“Oh, father!”
“You were very ill, and a nurse was procured immediately.”
“I was not too sick to see my baby,” said Edith, with white, quivering lips. “If they had laid it in my bosom as soon as it was born, I would never have been so ill, and the baby would not have died. If—if—”
She held back what she was about saying, shutting her lips tightly. Her face remained very pale and strangely agitated. Nothing more was then said.
A day or two afterward, Edith asked her mother, with an abruptness that sent the color to her face, “Where was my baby buried?”
“In our lot at Fairview,” was replied, after a moment's pause.
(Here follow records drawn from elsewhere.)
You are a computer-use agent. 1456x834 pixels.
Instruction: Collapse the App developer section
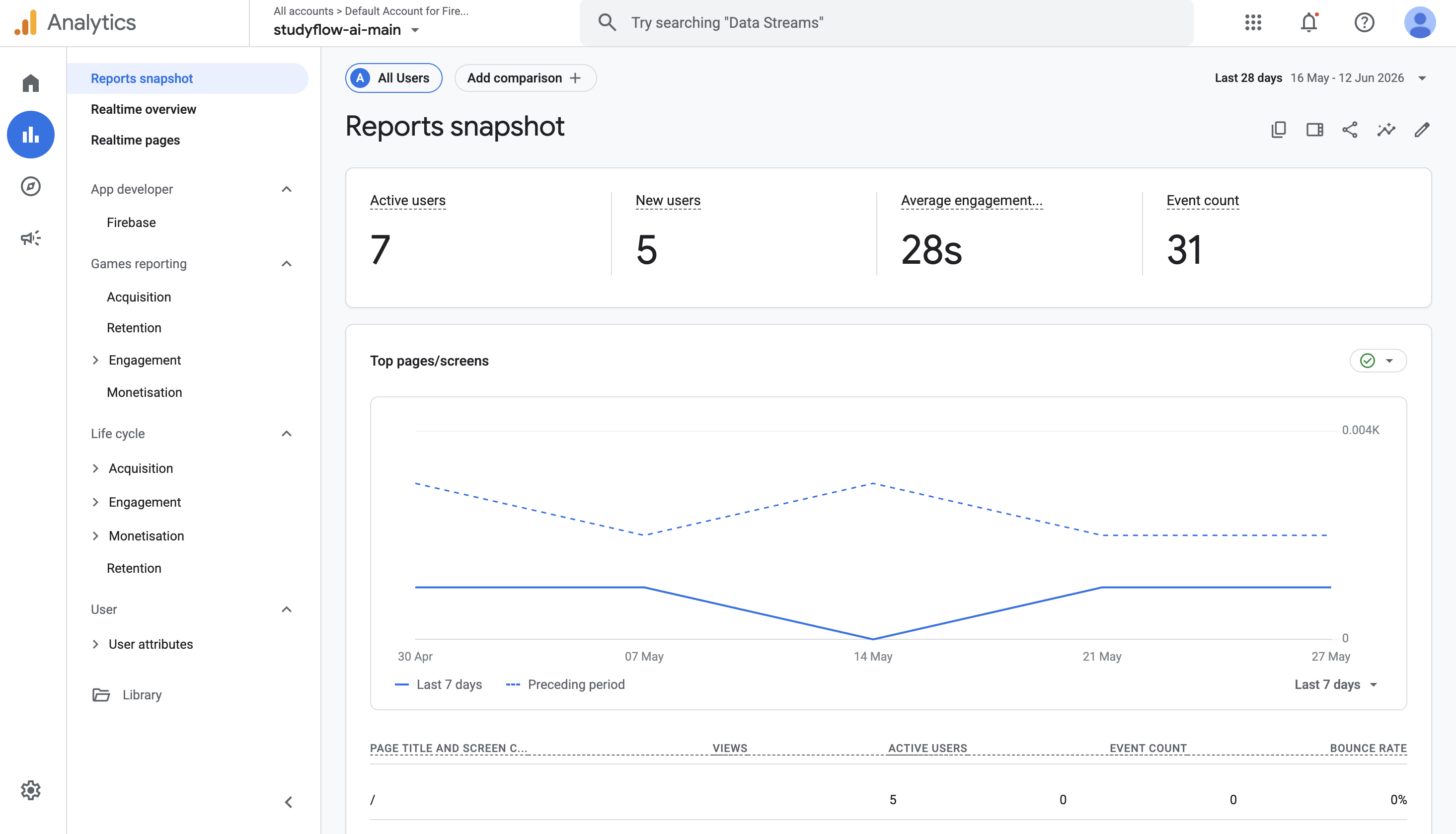point(287,189)
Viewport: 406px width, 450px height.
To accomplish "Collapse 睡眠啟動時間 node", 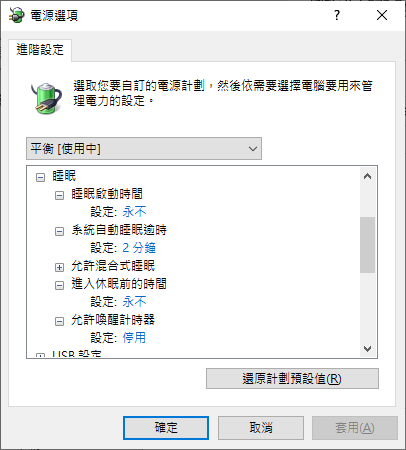I will point(59,195).
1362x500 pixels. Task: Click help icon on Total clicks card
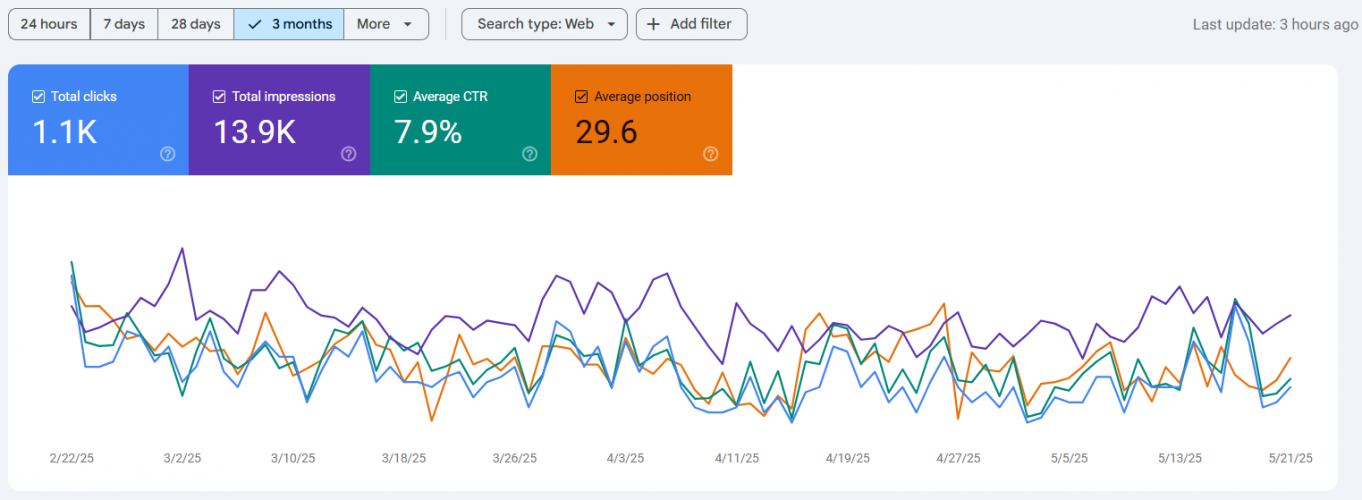168,154
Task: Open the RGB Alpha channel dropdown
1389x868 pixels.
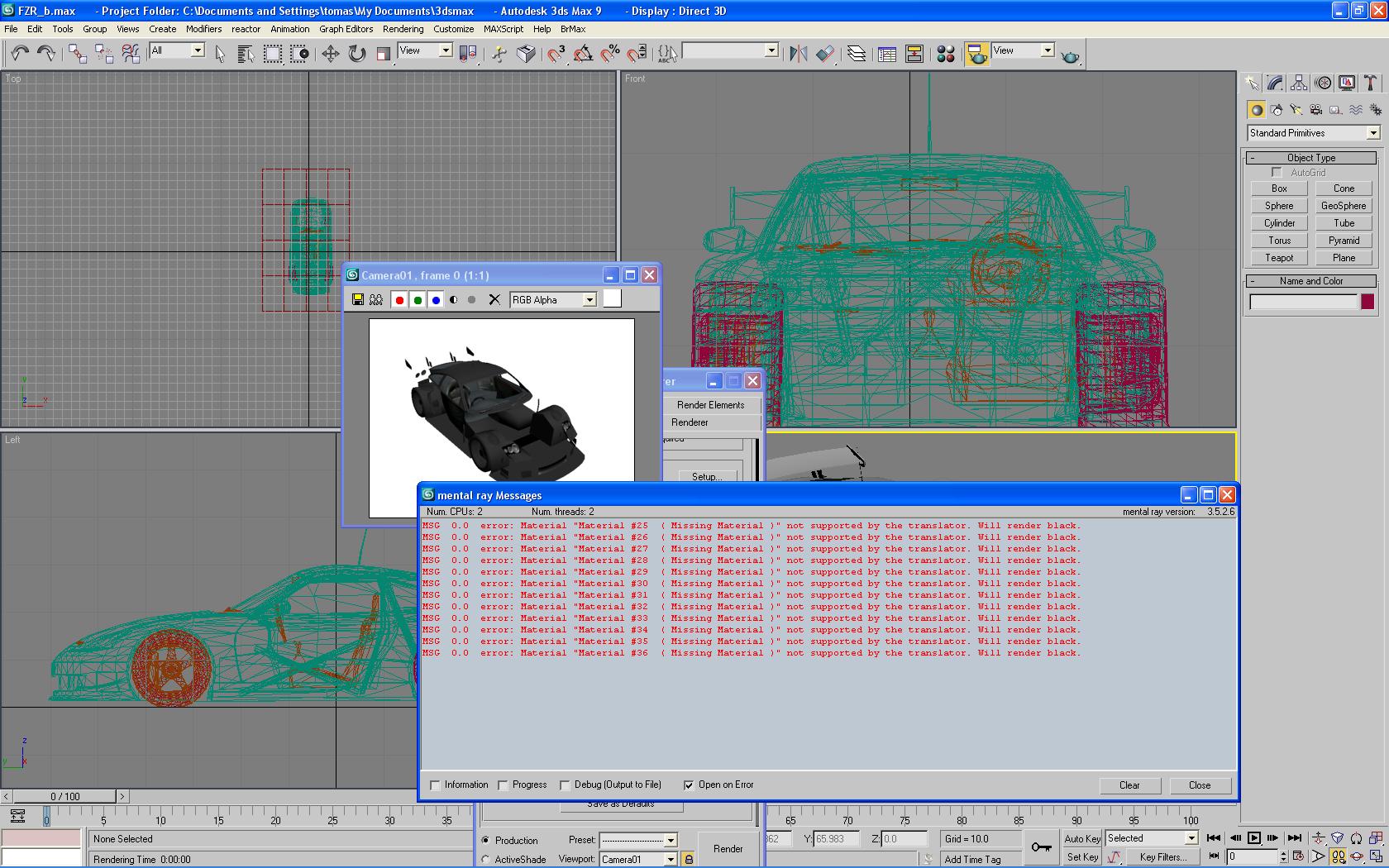Action: (589, 300)
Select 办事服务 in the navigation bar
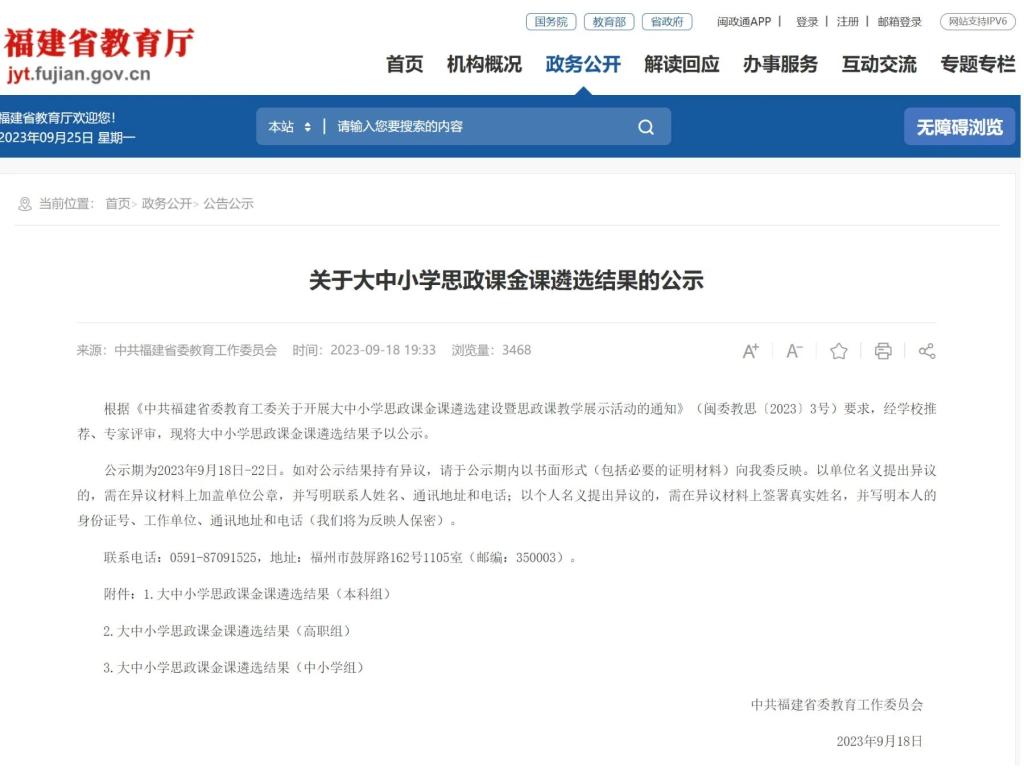 tap(780, 65)
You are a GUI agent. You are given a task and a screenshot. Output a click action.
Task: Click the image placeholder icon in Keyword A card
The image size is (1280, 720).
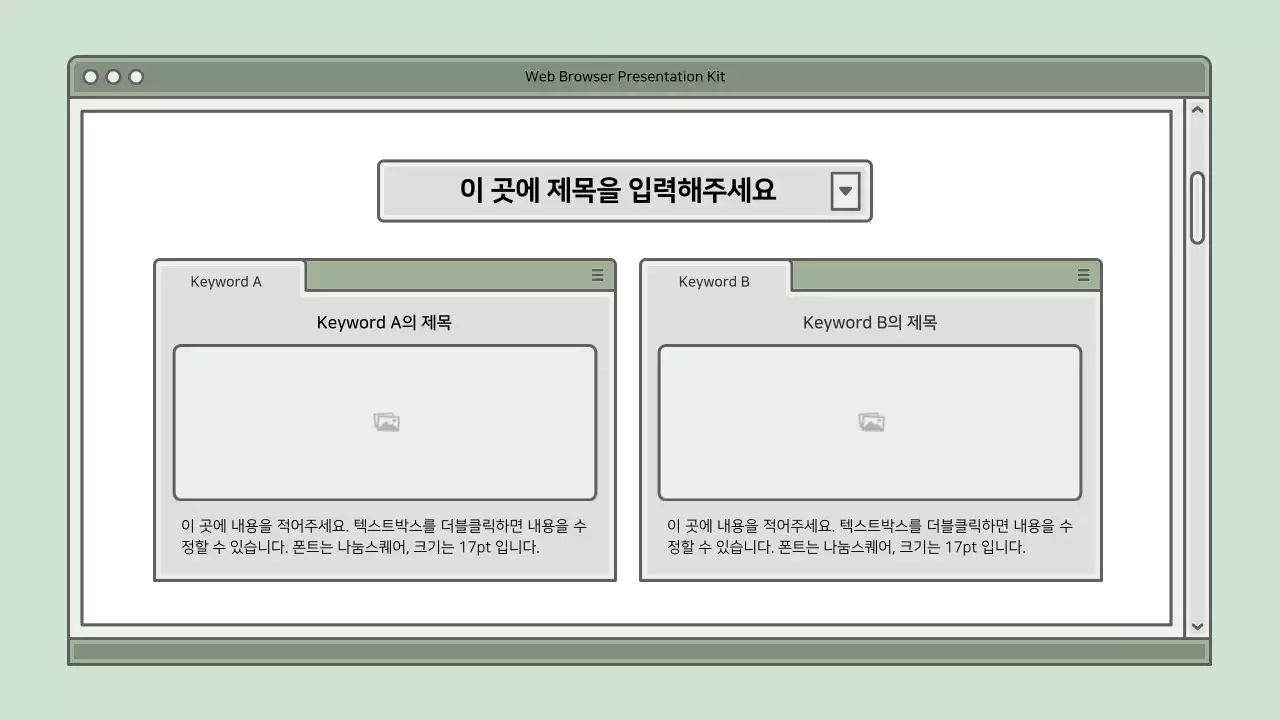point(386,421)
Edith said no more, but on that very day, regardless of a heavy rain that was falling, went out to the cemetery alone and searched in the family lot for the little mound that covered her baby—searched, but did not find it. She came back so changed in appearance that when her mother saw her she exclaimed,
“Why, Edith! Are you sick?”
“I have been looking for my baby's grave and cannot find it,” she answered. “There is something wrong, mother. What was done with my baby? I must know.” And she caught her mother's wrists with both of her hands in a tight grip, and sent searching glances down through her eyes.
“Your baby is dead,” returned Mrs. Dinneford, speaking slowly and with a hard deliberation. “As for its grave—well, if you will drag up the miserable past, know that in my anger at your wretched mesalliance I rejected even the dead body of your miserable husband's child, and would not even suffer it to lie in our family ground. You know how bitterly I was disappointed, and I am not one of the kind that forgets or forgives easily. I may have been wrong, but it is too late now, and the past may as well be covered out of sight.”